__Task objective__
Please rewrite the data below with every "Screen dimensions:" changed to "Screen size:" and nothing else altered.

[START Input rows]

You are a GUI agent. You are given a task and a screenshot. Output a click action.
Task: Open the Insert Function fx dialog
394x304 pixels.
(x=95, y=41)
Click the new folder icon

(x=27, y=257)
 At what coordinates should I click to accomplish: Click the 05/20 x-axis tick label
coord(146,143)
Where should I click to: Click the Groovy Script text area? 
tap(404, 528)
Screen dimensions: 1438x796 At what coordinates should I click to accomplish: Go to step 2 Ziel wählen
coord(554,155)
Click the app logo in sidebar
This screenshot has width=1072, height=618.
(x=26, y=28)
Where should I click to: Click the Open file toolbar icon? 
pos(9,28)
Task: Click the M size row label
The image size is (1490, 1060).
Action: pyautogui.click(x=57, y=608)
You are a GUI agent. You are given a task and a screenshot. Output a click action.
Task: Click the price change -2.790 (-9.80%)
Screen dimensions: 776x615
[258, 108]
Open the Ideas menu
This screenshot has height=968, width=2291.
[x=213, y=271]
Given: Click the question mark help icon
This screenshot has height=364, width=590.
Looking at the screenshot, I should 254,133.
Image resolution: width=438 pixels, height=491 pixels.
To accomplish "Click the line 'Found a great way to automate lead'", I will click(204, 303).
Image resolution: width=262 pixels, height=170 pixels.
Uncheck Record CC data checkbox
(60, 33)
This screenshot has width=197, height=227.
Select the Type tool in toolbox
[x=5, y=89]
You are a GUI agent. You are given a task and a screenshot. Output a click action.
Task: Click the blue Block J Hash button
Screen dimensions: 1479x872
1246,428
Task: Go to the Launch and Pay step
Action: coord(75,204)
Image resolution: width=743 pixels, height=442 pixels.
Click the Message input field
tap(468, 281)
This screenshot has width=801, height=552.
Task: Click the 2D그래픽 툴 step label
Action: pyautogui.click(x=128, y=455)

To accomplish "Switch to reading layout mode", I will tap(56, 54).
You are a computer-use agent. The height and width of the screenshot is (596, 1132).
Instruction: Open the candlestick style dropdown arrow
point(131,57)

[END Input rows]

__Final answer__
You are a GUI agent. You are given a task and a screenshot. Output a click action.
Task: Open the Insert Function fx dialog
394x304 pixels.
(x=95, y=41)
Click the new folder icon

(x=27, y=257)
 At what coordinates should I click to accomplish: Click the 05/20 x-axis tick label
coord(146,143)
Where should I click to: Click the Groovy Script text area? 
tap(404, 528)
Screen size: 1438x796 At what coordinates should I click to accomplish: Go to step 2 Ziel wählen
coord(554,155)
Click the app logo in sidebar
This screenshot has width=1072, height=618.
(x=26, y=28)
Where should I click to: Click the Open file toolbar icon? 
pos(9,28)
Task: Click the M size row label
The image size is (1490, 1060).
Action: pyautogui.click(x=57, y=608)
You are a GUI agent. You are given a task and a screenshot. Output a click action.
Task: Click the price change -2.790 (-9.80%)
Screen size: 776x615
[258, 108]
Open the Ideas menu
This screenshot has height=968, width=2291.
[x=213, y=271]
Given: Click the question mark help icon
This screenshot has height=364, width=590.
Looking at the screenshot, I should 254,133.
Image resolution: width=438 pixels, height=491 pixels.
To accomplish "Click the line 'Found a great way to automate lead'", I will click(204, 303).
Image resolution: width=262 pixels, height=170 pixels.
Uncheck Record CC data checkbox
(60, 33)
This screenshot has width=197, height=227.
Select the Type tool in toolbox
[x=5, y=89]
You are a GUI agent. You are given a task and a screenshot. Output a click action.
Task: Click the blue Block J Hash button
Screen size: 1479x872
1246,428
Task: Go to the Launch and Pay step
Action: coord(75,204)
Image resolution: width=743 pixels, height=442 pixels.
Click the Message input field
tap(468, 281)
This screenshot has width=801, height=552.
Task: Click the 2D그래픽 툴 step label
Action: pyautogui.click(x=128, y=455)

To accomplish "Switch to reading layout mode", I will tap(56, 54).
You are a computer-use agent. The height and width of the screenshot is (596, 1132).
Instruction: Open the candlestick style dropdown arrow
point(131,57)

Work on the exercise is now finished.